++++ Provided data
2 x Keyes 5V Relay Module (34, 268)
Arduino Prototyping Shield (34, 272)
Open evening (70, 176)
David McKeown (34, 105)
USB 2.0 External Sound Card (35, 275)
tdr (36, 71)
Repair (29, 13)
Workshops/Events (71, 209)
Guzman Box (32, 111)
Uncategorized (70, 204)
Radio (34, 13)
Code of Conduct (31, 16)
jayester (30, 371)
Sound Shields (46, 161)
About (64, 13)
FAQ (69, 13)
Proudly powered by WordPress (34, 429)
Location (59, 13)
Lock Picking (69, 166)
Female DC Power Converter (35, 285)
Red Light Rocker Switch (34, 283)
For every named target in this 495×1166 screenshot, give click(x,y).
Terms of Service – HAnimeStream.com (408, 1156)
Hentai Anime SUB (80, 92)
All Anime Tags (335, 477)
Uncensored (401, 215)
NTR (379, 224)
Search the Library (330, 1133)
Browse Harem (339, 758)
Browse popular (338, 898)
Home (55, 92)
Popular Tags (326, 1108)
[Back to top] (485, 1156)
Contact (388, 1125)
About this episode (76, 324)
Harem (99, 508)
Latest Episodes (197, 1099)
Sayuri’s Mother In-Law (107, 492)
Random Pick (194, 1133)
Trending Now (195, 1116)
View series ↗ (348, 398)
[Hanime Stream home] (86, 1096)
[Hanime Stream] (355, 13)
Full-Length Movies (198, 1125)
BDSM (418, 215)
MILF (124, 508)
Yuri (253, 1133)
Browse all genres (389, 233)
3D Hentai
++++++++
* _Task details_
Could you convert every line of the listing above into a Markdown table with the columns "No." and "Line", numbering each row and skipping any blank lines?

* _Response_
| No. | Line |
|---|---|
| 1 | 2 x Keyes 5V Relay Module (34, 268) |
| 2 | Arduino Prototyping Shield (34, 272) |
| 3 | Open evening (70, 176) |
| 4 | David McKeown (34, 105) |
| 5 | USB 2.0 External Sound Card (35, 275) |
| 6 | tdr (36, 71) |
| 7 | Repair (29, 13) |
| 8 | Workshops/Events (71, 209) |
| 9 | Guzman Box (32, 111) |
| 10 | Uncategorized (70, 204) |
| 11 | Radio (34, 13) |
| 12 | Code of Conduct (31, 16) |
| 13 | jayester (30, 371) |
| 14 | Sound Shields (46, 161) |
| 15 | About (64, 13) |
| 16 | FAQ (69, 13) |
| 17 | Proudly powered by WordPress (34, 429) |
| 18 | Location (59, 13) |
| 19 | Lock Picking (69, 166) |
| 20 | Female DC Power Converter (35, 285) |
| 21 | Red Light Rocker Switch (34, 283) |
| 22 | For every named target in this 495×1166 screenshot, give click(x,y). |
| 23 | Terms of Service – HAnimeStream.com (408, 1156) |
| 24 | Hentai Anime SUB (80, 92) |
| 25 | All Anime Tags (335, 477) |
| 26 | Uncensored (401, 215) |
| 27 | NTR (379, 224) |
| 28 | Search the Library (330, 1133) |
| 29 | Browse Harem (339, 758) |
| 30 | Browse popular (338, 898) |
| 31 | Home (55, 92) |
| 32 | Popular Tags (326, 1108) |
| 33 | [Back to top] (485, 1156) |
| 34 | Contact (388, 1125) |
| 35 | About this episode (76, 324) |
| 36 | Harem (99, 508) |
| 37 | Latest Episodes (197, 1099) |
| 38 | Sayuri’s Mother In-Law (107, 492) |
| 39 | Random Pick (194, 1133) |
| 40 | Trending Now (195, 1116) |
| 41 | View series ↗ (348, 398) |
| 42 | [Hanime Stream home] (86, 1096) |
| 43 | [Hanime Stream] (355, 13) |
| 44 | Full-Length Movies (198, 1125) |
| 45 | BDSM (418, 215) |
| 46 | MILF (124, 508) |
| 47 | Yuri (253, 1133) |
| 48 | Browse all genres (389, 233) |
| 49 | 3D Hentai |